The corrected mean number of eggs (corrected for differences in total length) from both Pond C and Par Pond bluegill were 1121 + 10 and 1041 + 13 respectively. A regression analysis indicated that egg number increased with total length for bluegill from both sites (Pond C: egg number = 464.6 + 3.70 TL, F_1,23 = 33.25, P < 0.0001, R² = 0.59: Par Pond: egg number = 666.9 + 2.12 TL, F_1,15 = 55.1, P < 0.0001, R² = 0.78; Fig. 5.). An analysis of covariance (total length as the covariate) showed a statistically significant difference in egg number due to location (F_1,39 = 10.01; P < 0.0030) with Pond C bluegill exhibiting a increased egg number compared to Par Pond bluegill.

Figure 7.  Egg number vs. fish total length.

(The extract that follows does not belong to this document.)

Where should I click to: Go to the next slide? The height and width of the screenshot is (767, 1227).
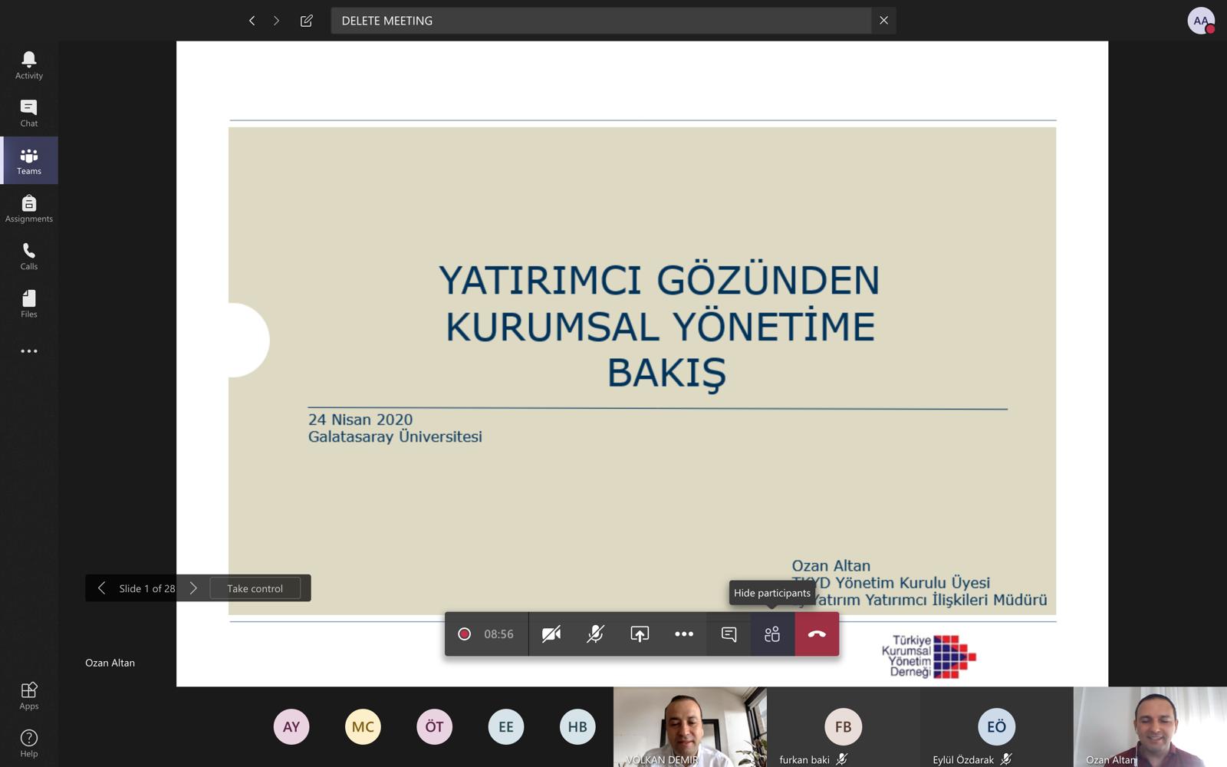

Egg size averaged 1.26 + 0.02 and 1.28 + 0.02 for bluegill from Pond C and Par Pond respectively. Egg size of bluegill from either site was not influenced by total length (F_1,39 = 0.52; P = 0.47). An analysis of variance showed no significant difference in egg size among locations (F_1,39 = 0.86; P = 0.36).

CONCLUSIONS

The patterns observed in Pond C and Par Pond bluegill can be explained in terms of a life history "strategy". In the predictable, normothermic site (Par Pond), once adults reach reproductive size (no longer vulnerable to predation), individuals have a high likelihood of surviving to the next generation period, and may invest a smaller proportion of available resources into each reproductive bout, thereby reducing the associated "cost of reproduction" in terms of higher mortality. In an unpredictable and harsh environment such as Pond C, with higher adult mortality due to thermal stress and an unpredictable prey base, it seems unlikely that a reduction in current reproductive investment would result in an increase in future reproduction. The findings of reduced longevity, and increased reproductive investment in Pond C bluegill lend credence to the life history scenario presented above and may indicate that the life history divergences have a genetic basis.